Sommers stay in St. Louis, however, did not last long.  According to the May 14, 1888 edition of The Daily Picayune, "Peter Sommers is at large again, and it wouldn't be a bad idea to give him a trial in the box."  Sporting Life (May 23, 1888) is a bit more specific about what happened.  "Pete Sommers, who has just been released by St.

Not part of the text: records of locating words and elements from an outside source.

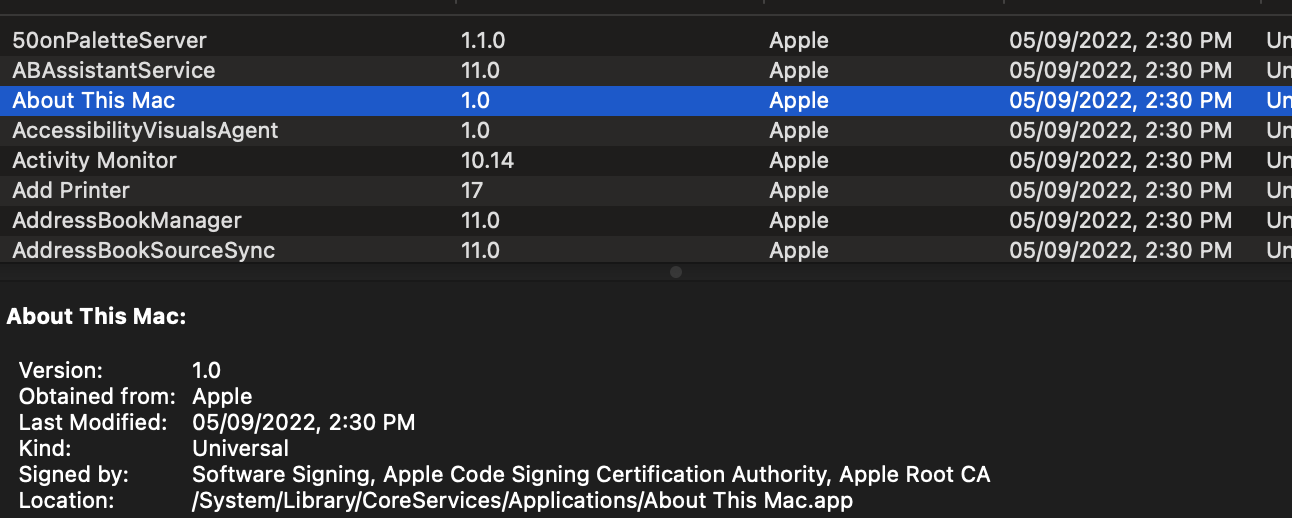The height and width of the screenshot is (518, 1292).
Task: Click version 10.14 cell of Activity Monitor
Action: click(x=487, y=161)
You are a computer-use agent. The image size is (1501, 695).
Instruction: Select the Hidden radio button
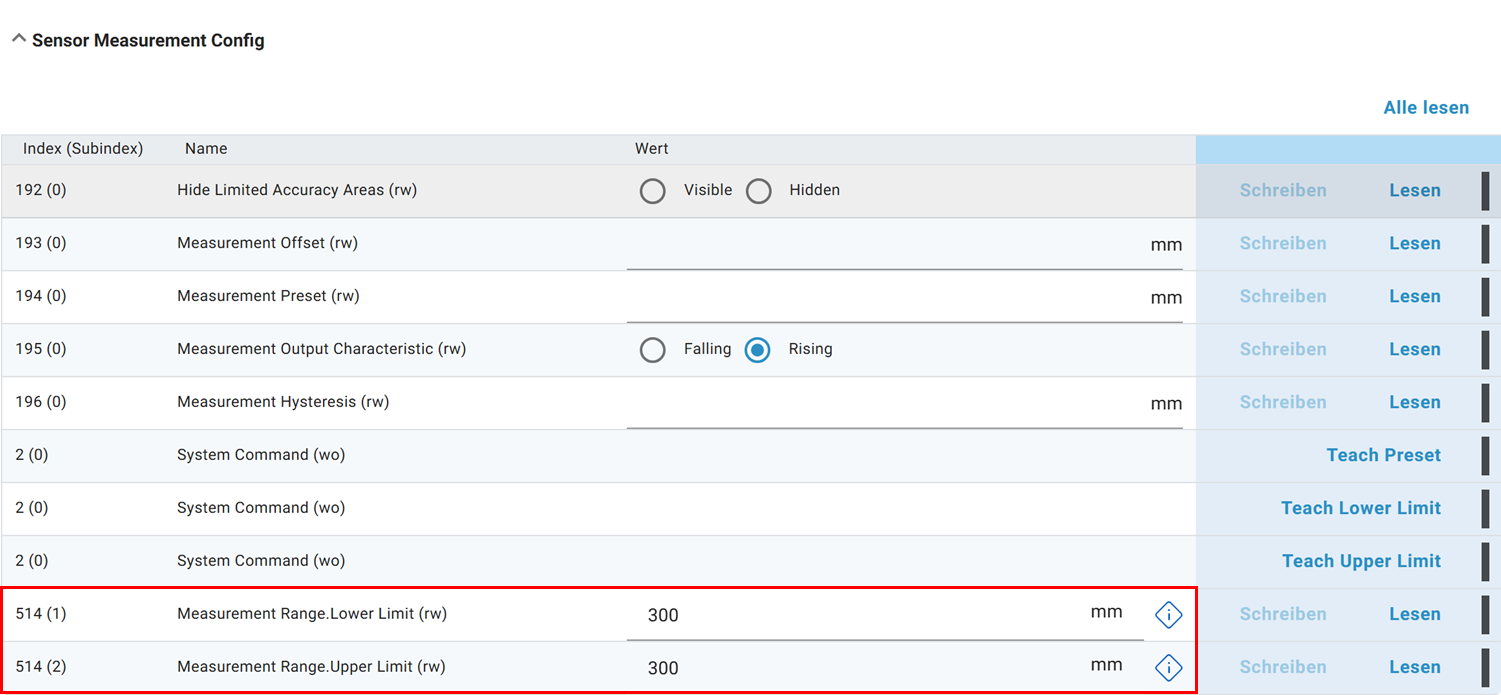759,191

Louis, pitched his first game for Mansfield [on May 11]..."

So we know that the Pete Sommers, who pitched with Columbus and Mansfield, had signed with the Browns and was, for a time, also with the Whites.  What I don't know and what I don't have any evidence of is whether or not he ever got into a game for either club.  But the information that we do have explains the Old Judge card.  Also we know that he was a left-handed pitcher.  This is of some significance given that his Baseball-Reference pages doesn't have that information.

I also have a reference from The Milwaukee Sentinal of a Sommers pitching for Des Moine in 1890.  While I can't be certain that this is Pete Sommers, it appears likely.  According to Baseball-Reference, Sommers pitched in three games for Evansville in 1890 and, given that he was active through 1897, he was probably pitching somewhere besides Evansville that season.  Des Moine is as good a guess as any but the evidence is not conclusive.    

4 comments:

Cliff Blau said...

There were several players of the same/similar name/nickname at that time, and it is certainly confusing.

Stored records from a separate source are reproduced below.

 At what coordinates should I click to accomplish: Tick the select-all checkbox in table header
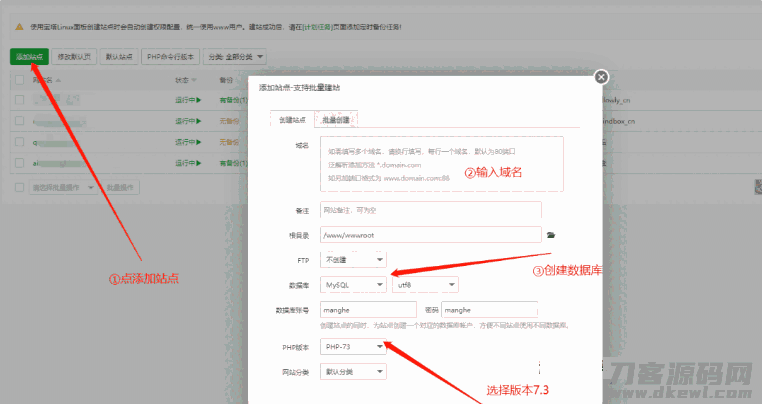19,80
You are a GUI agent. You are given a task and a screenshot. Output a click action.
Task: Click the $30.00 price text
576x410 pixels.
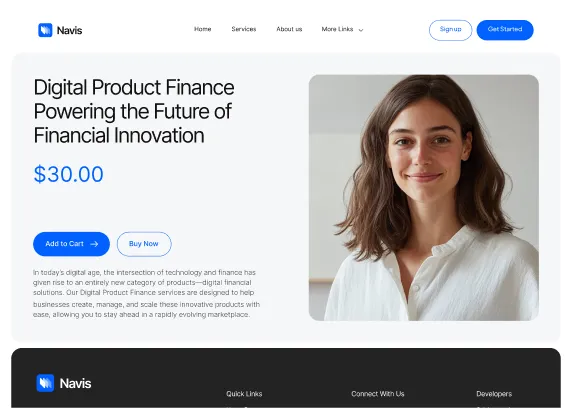[68, 174]
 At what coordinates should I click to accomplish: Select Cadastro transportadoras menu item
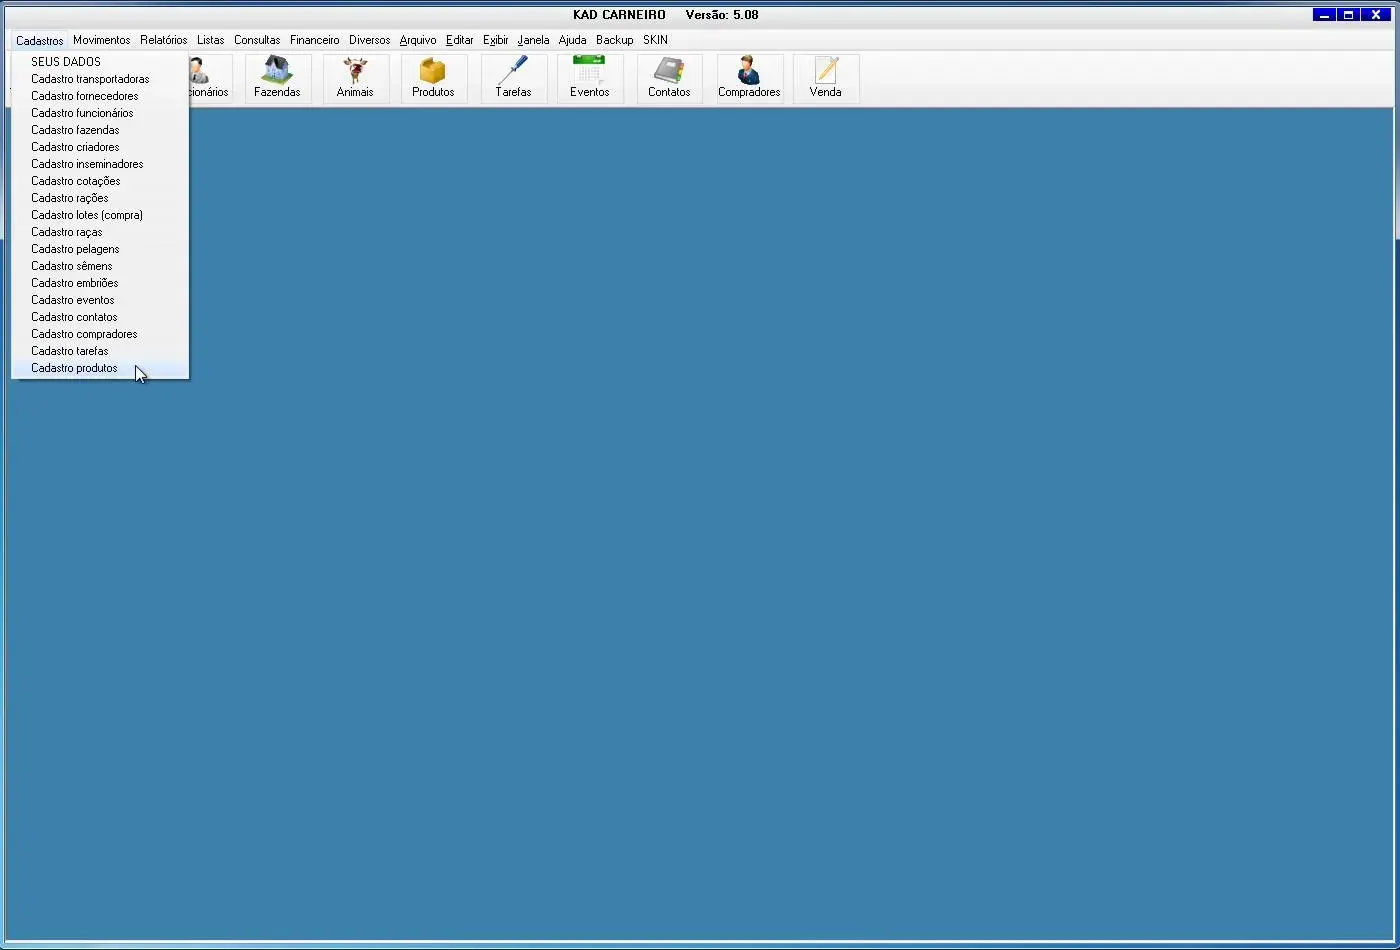(x=90, y=79)
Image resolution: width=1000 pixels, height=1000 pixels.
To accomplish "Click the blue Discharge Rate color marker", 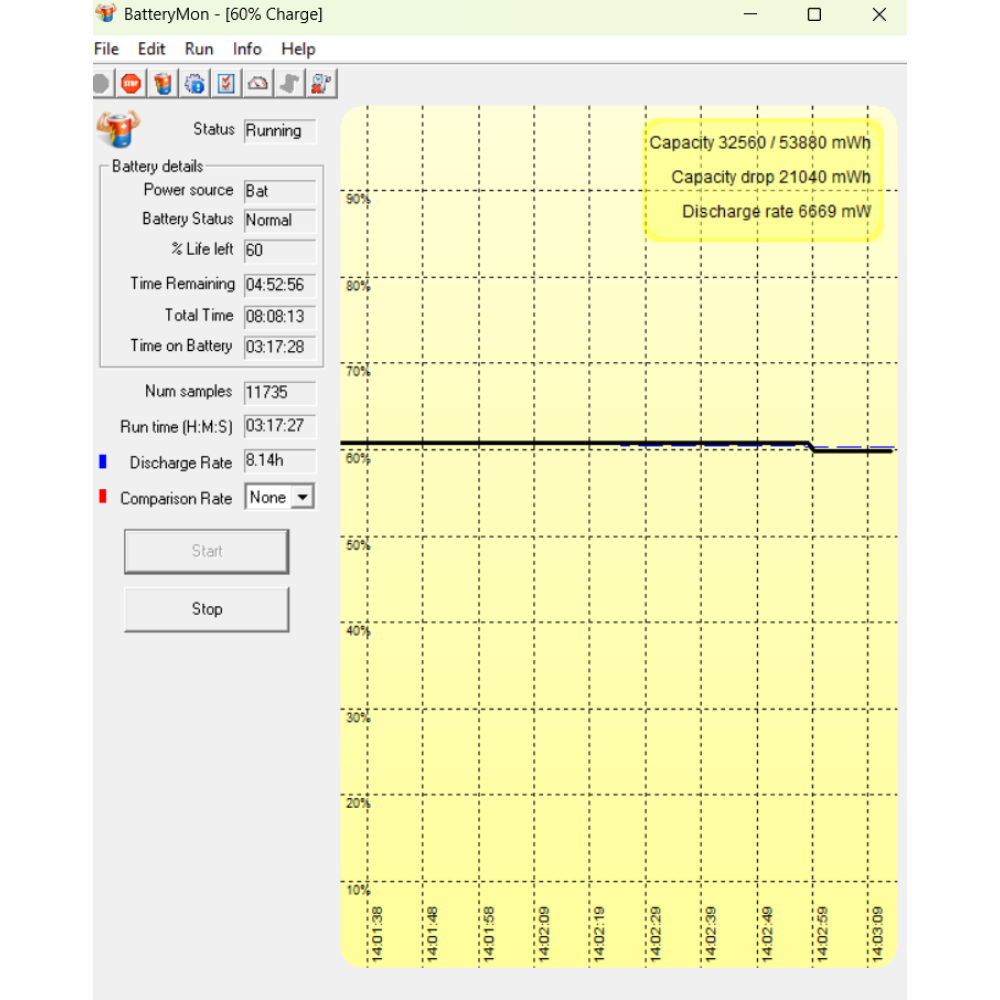I will click(103, 462).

Reed Howard, one of the top experts on 19th Century minor league ball, has this fellow with Des Moines in 1890, and Columbus in 1887, but LHP Joseph A. "Pete" Sommers with Savannah (and New Orleans) in 1887. And the latter player's home was Mansfield, OH, so I'm not sure they aren't the same person, or relatives, and maybe some of their teams are assigned to the wrong person.

Jeffrey Kittel said...

I was just looking at his playing record and it has him playing at Lincoln/Des Moines (Western Association) in 1890. Don't know how I missed that.

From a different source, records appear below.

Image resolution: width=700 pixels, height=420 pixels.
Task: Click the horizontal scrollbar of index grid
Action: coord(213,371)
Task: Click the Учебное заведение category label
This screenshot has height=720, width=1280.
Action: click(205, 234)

I'm not certain that Joseph A. "Pete" Sommers is the same guy as Joseph A. Sommers, the minor leaguer who played at Savannah and NO in 1887. J.A. Pete Sommers was a c/of/1b who threw right and his minor league record doesn't match J.A. Sommers. But how many J.A. and Pete Sommers could there have been playing baseball in the 1880s and 1890s? To add to the confusion there's another entry at B-Ref for Pete Somers Sommers who played at Springfield in 1889. That's obviously the St. Louis Pete Sommers but I couldn't begin to tell why that entry exists.

But the Mansfield thing is a good lead. Interestingly, there's a Sommers (no known first name) who played with the Ludlows in 1877. Ludlow, KY, is right across the river from Cincinnati, so there may have been a bunch of baseball playing Sommers in Ohio.

The whole thing is just ridiculously confused.

David Ball said...

The Ludlow Sommer was probably the future major leaguer Joe Sommer (the usual spelling), or possibly Joe's brother Ben, who umpired briefly in the American Association in 1882 or thereabouts. They were from Covington, in northern Kentucky and right next door to Ludlow, whereas Pete Sommers was from Cleveland, diagonally across Ohio.

Jeffrey Kittel said...

I was going to send you an email, David, asking about the Ludlow Sommer(s), figuring you'd know. Obviously never got around to it but thanks for the info, although now we have even more Sommer(s) playing in the era.

I think I'm going to get some poster board and multicolored markers so I can create a big, giant chart organizing all the information about the Joseph/Pete Sommers/Sommer/Summers who were playing organized ball in the 1880s and 1890s. If I didn't have a proclivity towards enjoying problems like this, I'd throw my hands up and walk away, declaring it a muddled mess.